Atkore Inc. (ATKR) is a vertically integrated manufacturer of electrical and safety & infrastructure products serving primarily non‑residential construction, maintenance/repair/renovation (MR&R), residential and OEM markets. The business is distribution‑heavy (~83% of 2024 revenue through distributors), operates ~42 manufacturing and distribution facilities across eight countries, and holds leading U.S. positions in many product lines with material customer concentration (top 10 ≈40%, Sonepar >10%). Recent results show a moderation in performance driven by sharp declines in average selling prices (volumes modestly positive), which compressed margins and lowered net income and adjusted EBITDA in FY24 and in the latest quarter.
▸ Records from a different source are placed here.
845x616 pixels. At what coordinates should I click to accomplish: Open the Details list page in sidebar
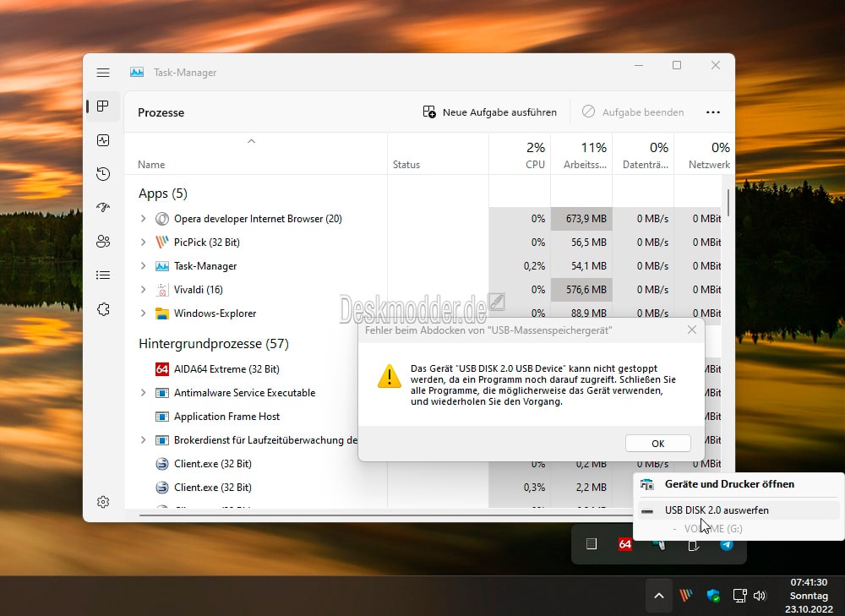point(103,275)
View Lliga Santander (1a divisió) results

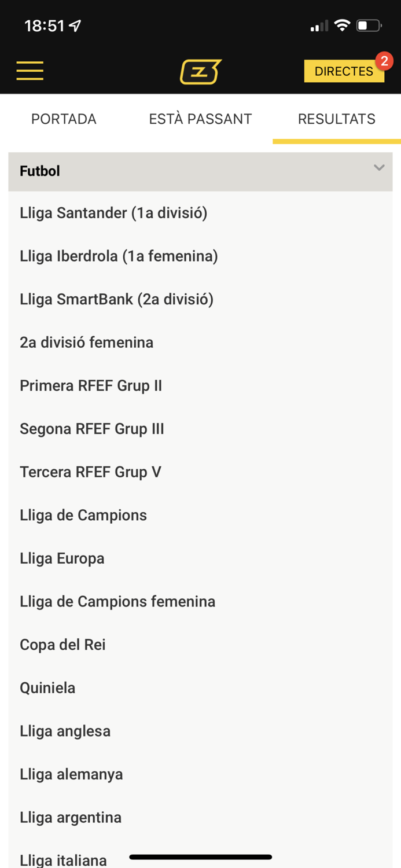pyautogui.click(x=113, y=213)
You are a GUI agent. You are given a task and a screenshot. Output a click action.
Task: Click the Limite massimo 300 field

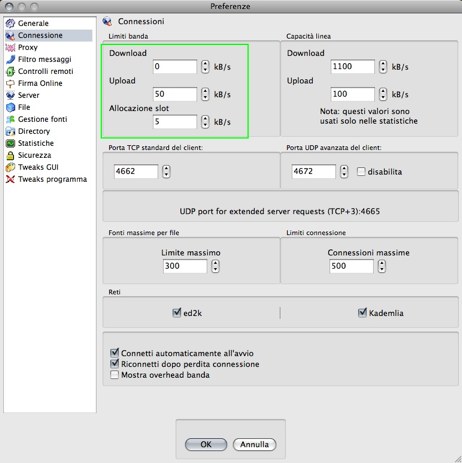(185, 266)
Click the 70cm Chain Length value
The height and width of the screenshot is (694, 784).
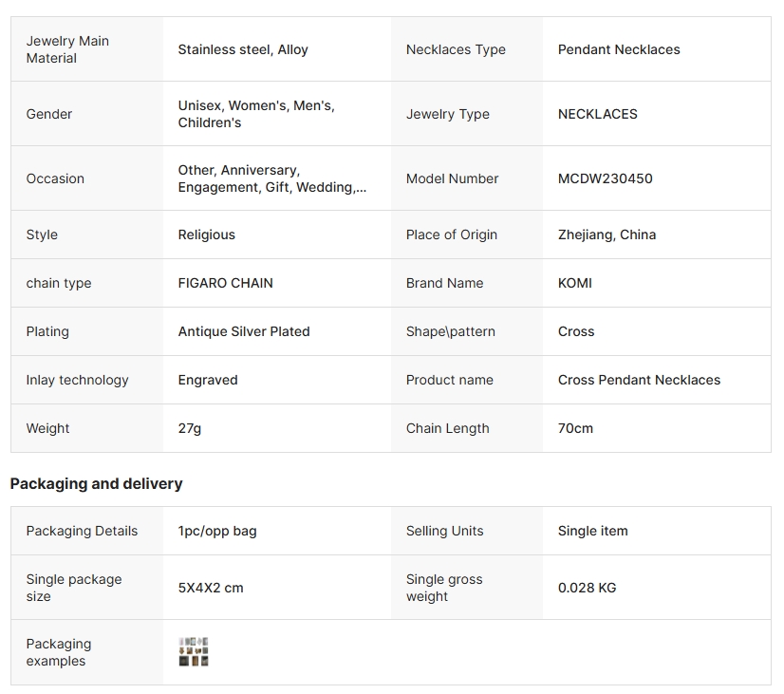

Key operational exposures that shape performance are commodity input costs (steel, copper, PVC/HDPE), seasonality tied to construction cycles, acquisition/divestiture activity, and environmental/remediation risks.
Given Atkore’s industrial, manufacturing and distribution model, executive pay is likely weighted toward short‑term cash incentives tied to operational profitability and commercial metrics (Adjusted EBITDA, gross margin or price realization) and medium/long‑term equity awards that track total shareholder return, ROIC or multi‑year EBITDA/operational targets. Management’s disclosures and recent MD&A suggest compensation committees will need to reconcile GAAP volatility (impairments, LIFO effects, tax and amortization changes) with adjusted performance metrics; expect incentive plans to use non‑GAAP adjustments (excluding impairments and one‑time items) to measure achievement. Other probable drivers include free cash flow and balance‑sheet metrics (debt covenants and liquidity), integration/success of acquisitions and divestitures, safety/ESG and operational reliability at manufacturing sites, and retention pay for plant and distribution leadership in a partly unionized workforce.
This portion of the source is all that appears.